Лицо омеги горело. Он закрыл глаза и терпел. На лбу и висках выступил мелкий пот. Он сдерживал звук в горле, словно его обидели. Но его слова не несли угрозы, всегда были мягкими. Чем послушнее он был, тем больше хотелось его мучить.
Тун Цинхэ задержал дыхание и сказал:
— Так не играют.
Цзян Шаочжи отнёс Тун Цинхэ в ванную. После прошлого раза он установил там дополнительную ванну, набрал горячей воды, чтобы Тун Цинхэ мог помыться.

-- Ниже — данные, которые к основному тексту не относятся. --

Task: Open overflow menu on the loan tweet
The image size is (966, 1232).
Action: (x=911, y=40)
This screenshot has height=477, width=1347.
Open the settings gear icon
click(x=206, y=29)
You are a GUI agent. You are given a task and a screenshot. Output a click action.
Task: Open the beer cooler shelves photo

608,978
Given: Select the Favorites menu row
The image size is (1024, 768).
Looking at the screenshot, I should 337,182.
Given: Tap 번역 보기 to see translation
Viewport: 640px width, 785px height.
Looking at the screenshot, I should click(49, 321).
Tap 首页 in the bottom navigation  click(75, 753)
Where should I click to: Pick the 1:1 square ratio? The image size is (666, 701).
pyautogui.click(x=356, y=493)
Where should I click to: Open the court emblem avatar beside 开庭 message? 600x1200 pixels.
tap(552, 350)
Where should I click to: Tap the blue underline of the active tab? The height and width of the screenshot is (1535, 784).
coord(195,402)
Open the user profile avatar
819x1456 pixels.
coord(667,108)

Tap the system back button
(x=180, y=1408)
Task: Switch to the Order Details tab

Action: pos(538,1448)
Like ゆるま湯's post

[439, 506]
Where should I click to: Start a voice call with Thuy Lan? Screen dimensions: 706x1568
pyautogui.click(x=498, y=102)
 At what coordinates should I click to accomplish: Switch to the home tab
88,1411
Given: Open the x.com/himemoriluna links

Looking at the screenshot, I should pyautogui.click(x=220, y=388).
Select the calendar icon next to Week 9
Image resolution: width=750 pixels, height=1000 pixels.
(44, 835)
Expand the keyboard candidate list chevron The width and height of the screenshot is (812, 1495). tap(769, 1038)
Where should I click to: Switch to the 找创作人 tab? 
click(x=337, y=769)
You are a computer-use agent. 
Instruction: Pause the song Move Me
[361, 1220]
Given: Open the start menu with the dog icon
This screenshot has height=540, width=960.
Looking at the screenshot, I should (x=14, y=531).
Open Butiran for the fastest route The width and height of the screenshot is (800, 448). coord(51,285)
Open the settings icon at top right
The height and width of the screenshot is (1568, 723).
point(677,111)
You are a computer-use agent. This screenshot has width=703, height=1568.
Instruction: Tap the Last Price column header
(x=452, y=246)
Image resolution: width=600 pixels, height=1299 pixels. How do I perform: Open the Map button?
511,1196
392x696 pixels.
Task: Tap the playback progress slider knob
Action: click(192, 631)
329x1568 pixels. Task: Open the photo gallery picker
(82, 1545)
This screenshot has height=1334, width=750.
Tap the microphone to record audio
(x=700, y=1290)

Тун Цинхэ опустил глаза и молчал. Его белые зубы крепко сжались. Он немного дрожал, сжавшись в тёплой воде. Он терпел до предела. Он поднял мокрое лицо и жалобно посмотрел на Цзян Шаочжи:
— Дядя, прикажи Цюн-ци остановиться.
Духовные звери гораздо более покорны своим желаниям, чем их хозяева. В конце концов, звери не знают стыда. Они делают то, что хотят. Различные действия Цюн-ци заставили спящую маленькую коалу не сопротивляться. Она сладко спала. В сладких снах свирепый зверь пометил её с ног до головы, как зверь помечает свою территорию. Маленький серый комочек теперь издавал запах Цюн-ци.
Она пискнула, перевернулась на лапах Цюн-ци, а затем хвост обвил её и вернул обратно.
Вода в ванной была тёплой, туманной. Тун Цинхэ собрался выйти, но его запястье сжалось. Цзян Шаочжи легко потянул его обратно в воду.